INSTRUCTIONS FOR THE TASK
Copy out the items below word for word, from the very first line through the line containing "the Text label that", including that line. Copy nothing beyond it.

[Rows showing where targets appear]
┄┄┄┄┄┄┄┄┄┄

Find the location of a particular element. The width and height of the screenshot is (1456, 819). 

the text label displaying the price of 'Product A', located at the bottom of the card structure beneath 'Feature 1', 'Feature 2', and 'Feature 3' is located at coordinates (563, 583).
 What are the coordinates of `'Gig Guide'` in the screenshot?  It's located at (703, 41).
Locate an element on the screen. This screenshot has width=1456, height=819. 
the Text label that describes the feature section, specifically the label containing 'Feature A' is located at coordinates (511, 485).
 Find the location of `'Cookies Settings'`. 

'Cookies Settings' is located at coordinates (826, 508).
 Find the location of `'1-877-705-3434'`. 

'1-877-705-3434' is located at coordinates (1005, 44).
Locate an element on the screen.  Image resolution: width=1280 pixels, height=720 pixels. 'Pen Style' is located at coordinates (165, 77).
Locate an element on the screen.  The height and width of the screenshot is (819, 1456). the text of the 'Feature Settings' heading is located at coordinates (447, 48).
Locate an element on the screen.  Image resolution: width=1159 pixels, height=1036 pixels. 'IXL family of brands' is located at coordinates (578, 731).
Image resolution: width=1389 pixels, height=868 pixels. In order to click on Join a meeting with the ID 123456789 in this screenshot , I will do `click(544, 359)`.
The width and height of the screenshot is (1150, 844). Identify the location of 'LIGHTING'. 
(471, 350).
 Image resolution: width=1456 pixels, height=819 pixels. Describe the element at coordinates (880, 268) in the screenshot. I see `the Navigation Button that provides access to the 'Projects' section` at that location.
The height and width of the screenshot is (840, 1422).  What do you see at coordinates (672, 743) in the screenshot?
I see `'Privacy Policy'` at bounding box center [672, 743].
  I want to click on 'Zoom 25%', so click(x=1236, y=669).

┄┄┄┄┄┄┄┄┄┄

ANSWER TO THE TASK
Find the location of a particular element. The width and height of the screenshot is (1456, 819). 

the text label displaying the price of 'Product A', located at the bottom of the card structure beneath 'Feature 1', 'Feature 2', and 'Feature 3' is located at coordinates (563, 583).
 What are the coordinates of `'Gig Guide'` in the screenshot?  It's located at (703, 41).
Locate an element on the screen. This screenshot has width=1456, height=819. 
the Text label that describes the feature section, specifically the label containing 'Feature A' is located at coordinates (511, 485).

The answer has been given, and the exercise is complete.